Amy is only really the “bad guy” in the sense that she’s seen to commit the most reprehensible acts for the least justifiable reasons; pretty much the entire cast is in some way corrupt, unfaithful, self-serving or morally vacant, and a lot of the film’s fun is to be found in unravelling not its own narrative but the broader narrative of our daily lives through an almost behind-the-scenes look at these ubiquitous cultural fixtures.

Rosamund Pike in Gone Girl (Credit to 20th Century Fox)

David Fincher has made a career out of adapting airport potboilers and otherwise straightforward stories into exceptionally well-made thrillers; ones which use the nuts and bolts of their basic narratives to explore the wider ramifications of their story and what it means for the world it exists inside of.

Gone Girl does that so well it almost doesn’t matter that it is so inherently farfetched, or that the seams of its internal logic are visible from the midpoint all the way through to the end.

The characters are so earnest in their own absurdities and the screenplay so resolute in its dismantling of societal expectations that the various plans we either see Amy execute or learn she has already carried out cease to be the actual point of what we’re watching.

What was the whole point of Gone Girl?

From the ground up, Gone Girl is built on artificiality. Amy’s disappearance only receives widespread media attention because her parents are famous authors, and their claim to fame is a series of children’s books based on their daughter’s life in which Amazing Amy achieved all the things that Real Amy was unable to.

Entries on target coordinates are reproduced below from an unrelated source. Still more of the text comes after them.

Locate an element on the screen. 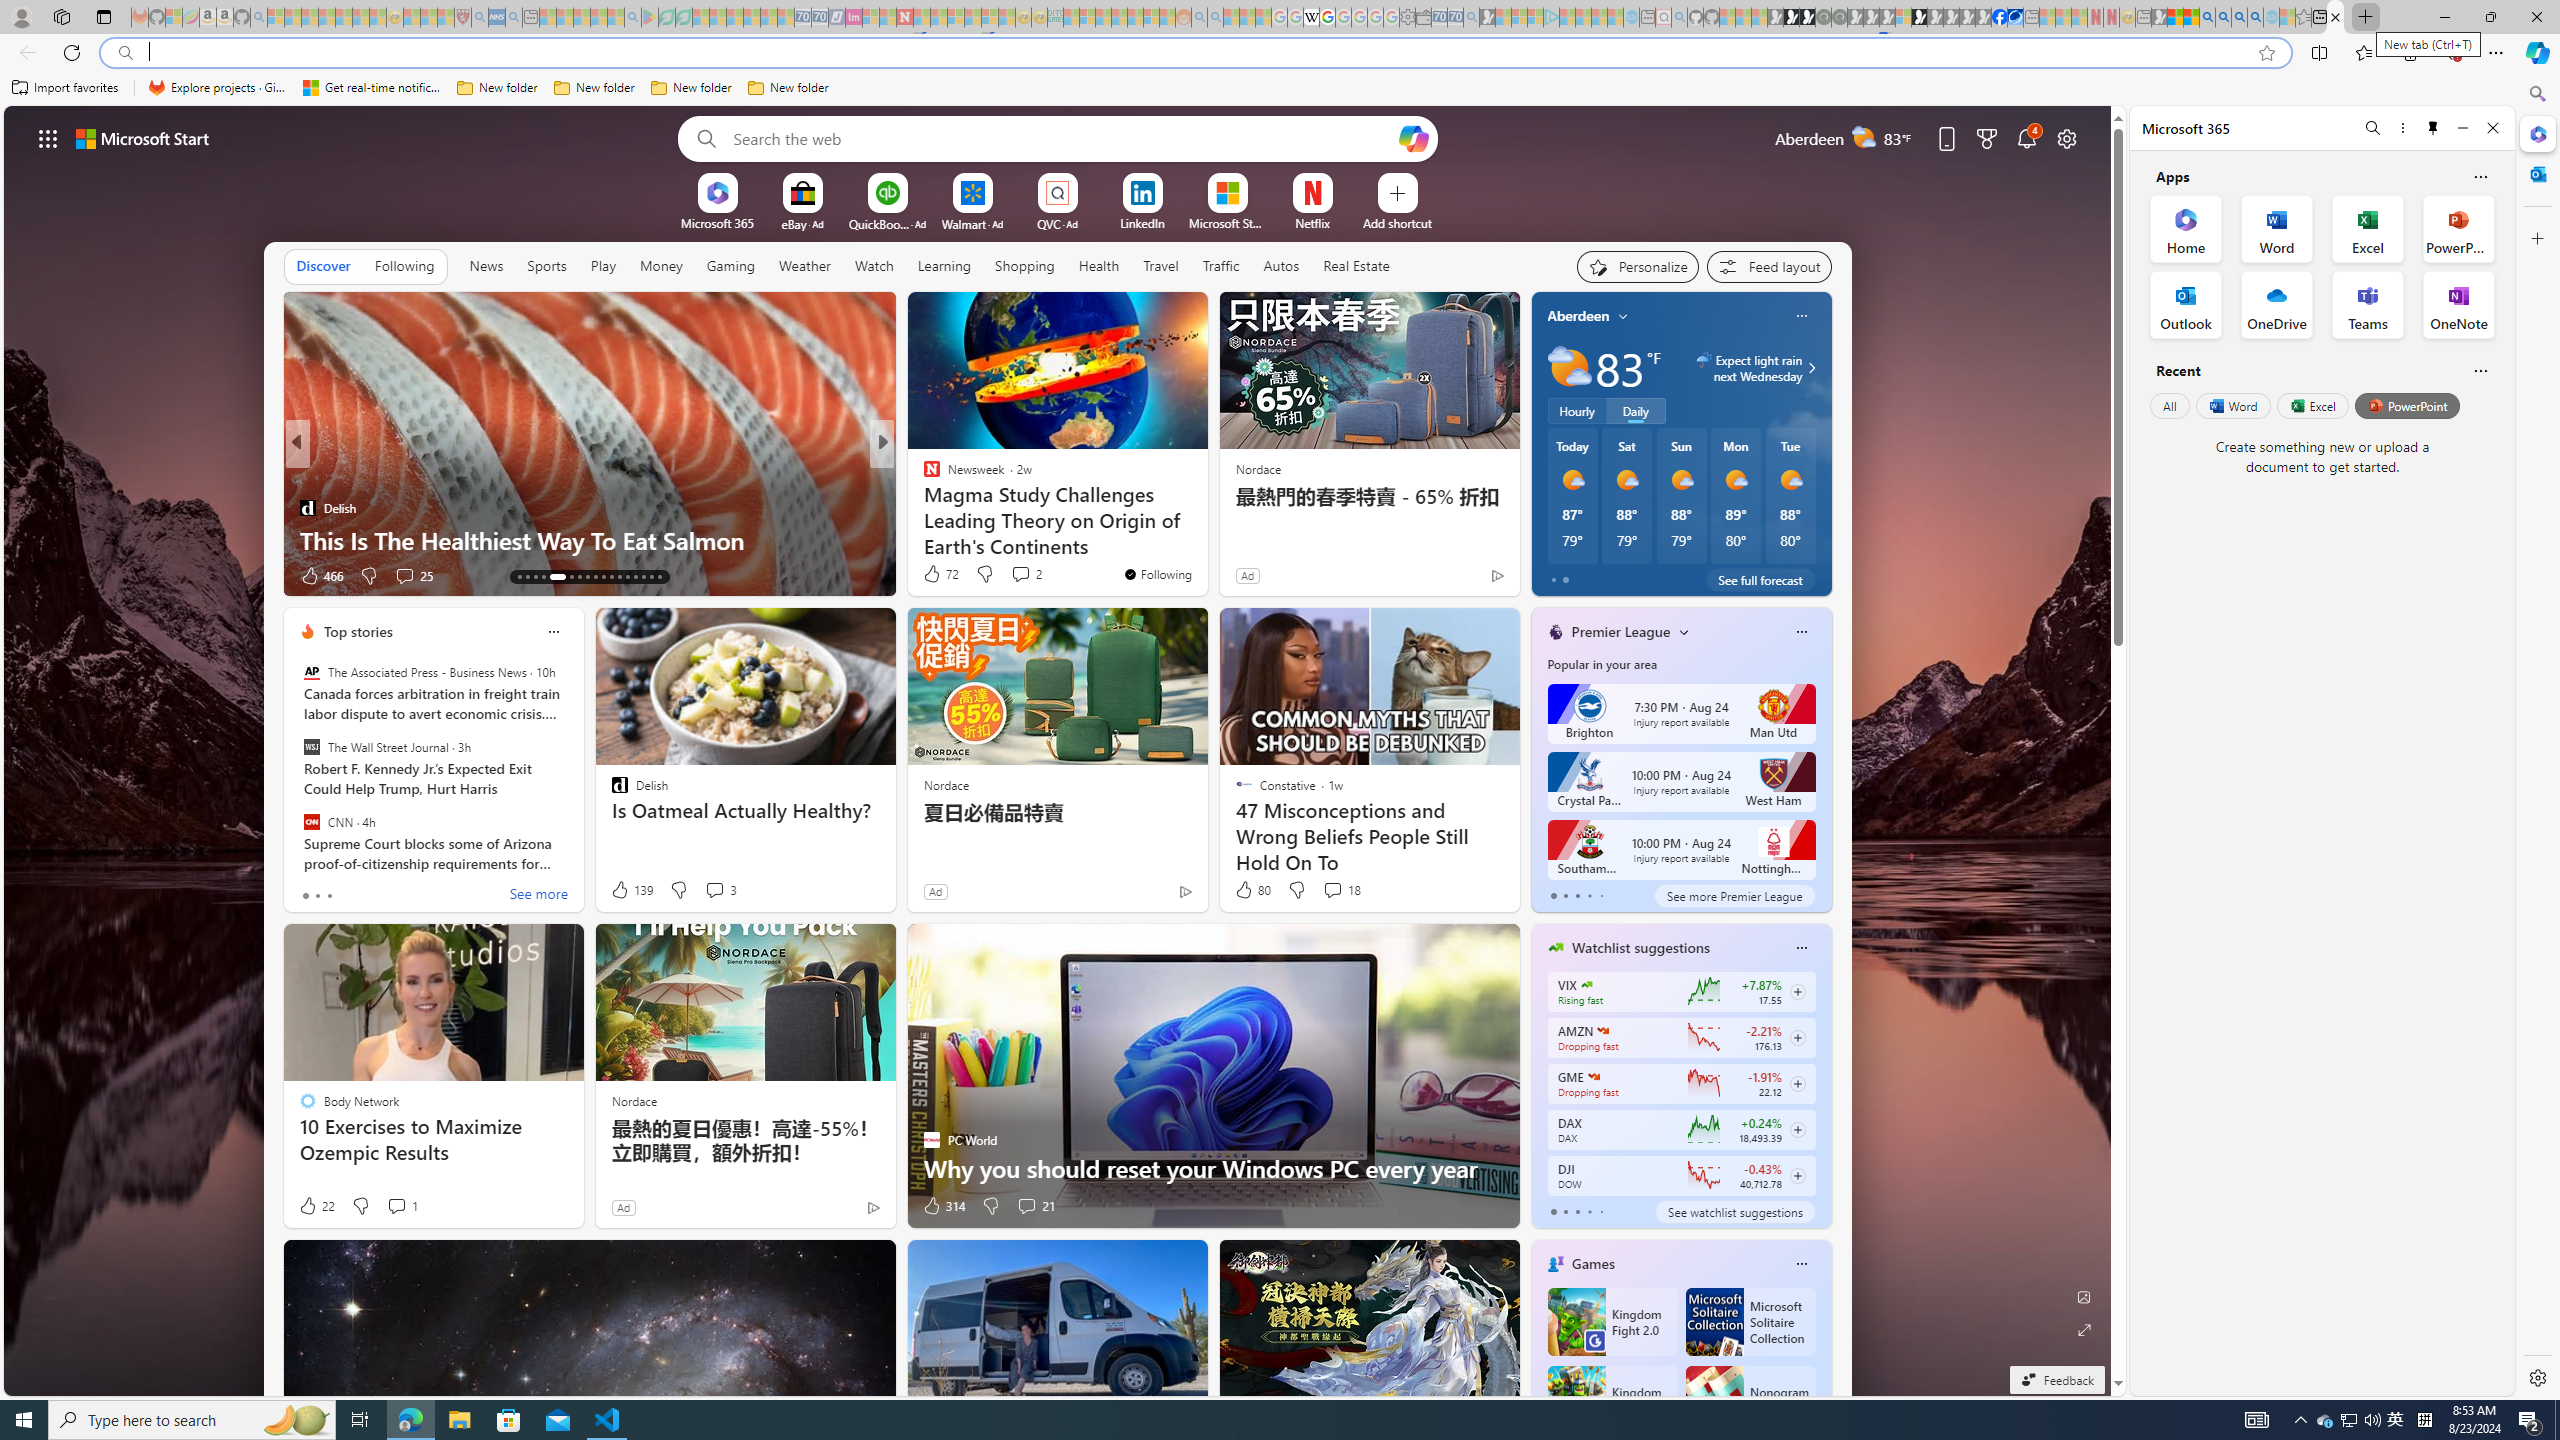 Image resolution: width=2560 pixels, height=1440 pixels. 11 Healthy Seeds You Should Be Including in Your Diet is located at coordinates (1204, 524).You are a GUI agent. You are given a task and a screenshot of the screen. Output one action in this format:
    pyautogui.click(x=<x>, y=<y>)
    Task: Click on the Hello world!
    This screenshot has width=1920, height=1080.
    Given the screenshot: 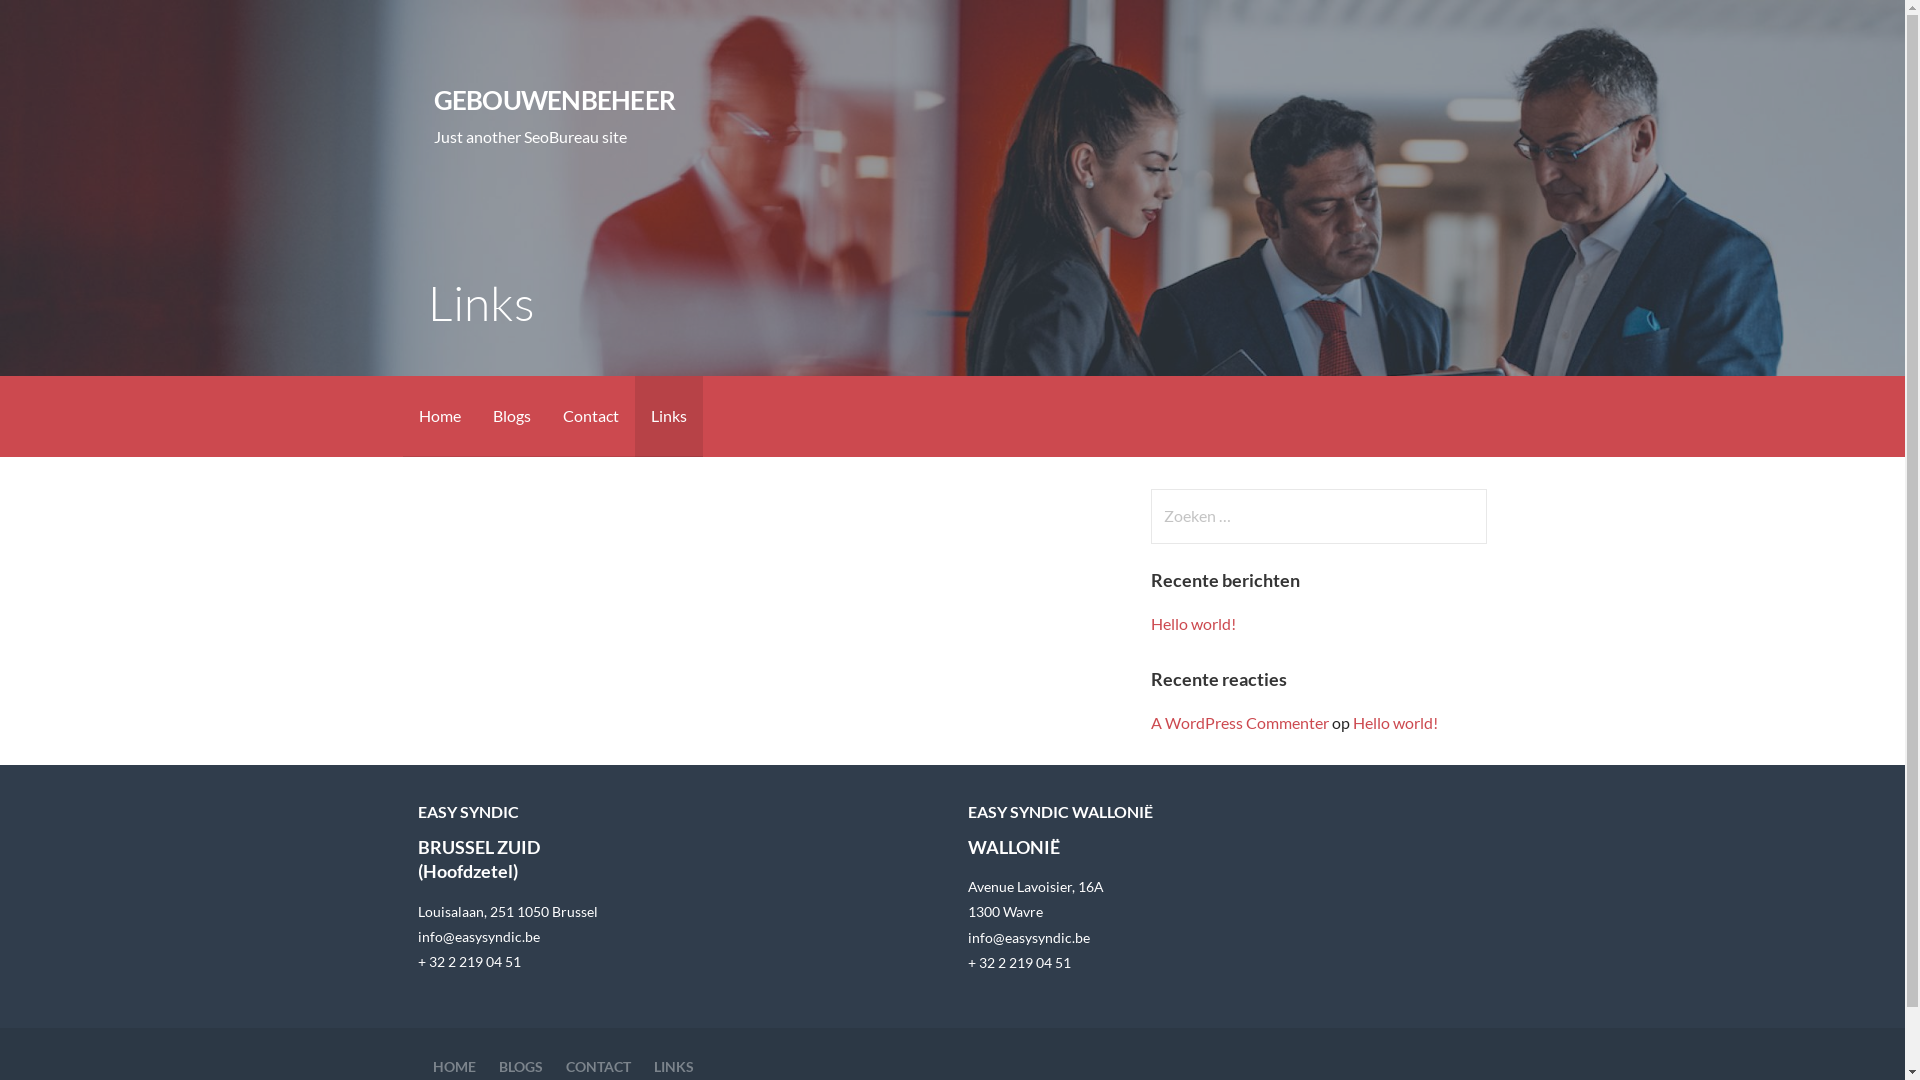 What is the action you would take?
    pyautogui.click(x=1194, y=624)
    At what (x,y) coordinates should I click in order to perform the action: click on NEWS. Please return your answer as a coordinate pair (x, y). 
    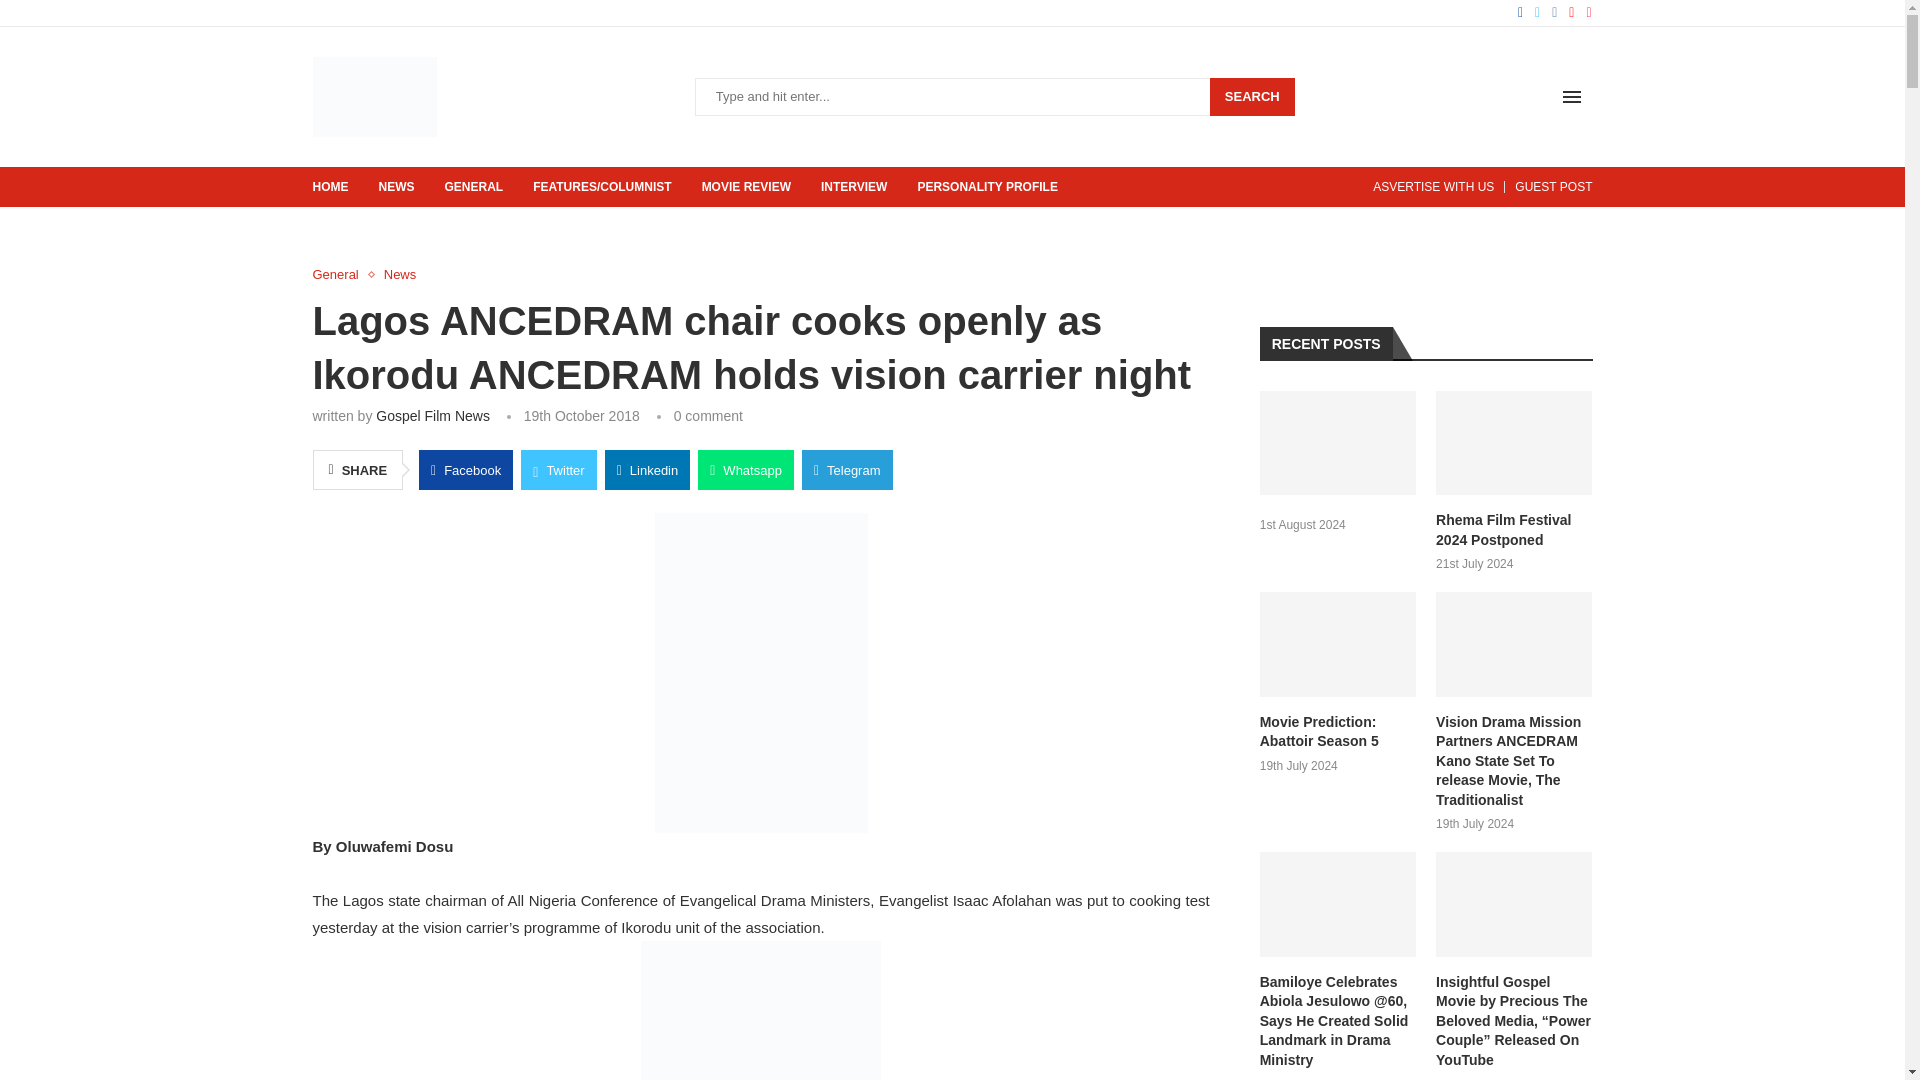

Many of Amy’s soliloquys revolve around the burden (particularly among women) of having to deviate from your true self in order to construct a more socially palatable persona; the compulsion to secure even an average, decent-looking guy like Nick (who turns out to be kind of an unfaithful jerk anyway) just because the suburban nuclear family is what society expects you to covet. It’s biting and effective because people really do live in this kind of mutual misery just to save public face.

I’m not saying I agree with Amy specifically or Gone Girl as a whole, I just think there are interesting conversations to be had about why we choose to live the way we do, and the purpose of art in all its forms is to encourage us to ask those questions about ourselves and the world around us.

If nothing else, Gone Girl is a film that reinforces a point I was making to my girlfriend recently about monogamy being a biological misstep, although admittedly I was trying to make a threesome happen.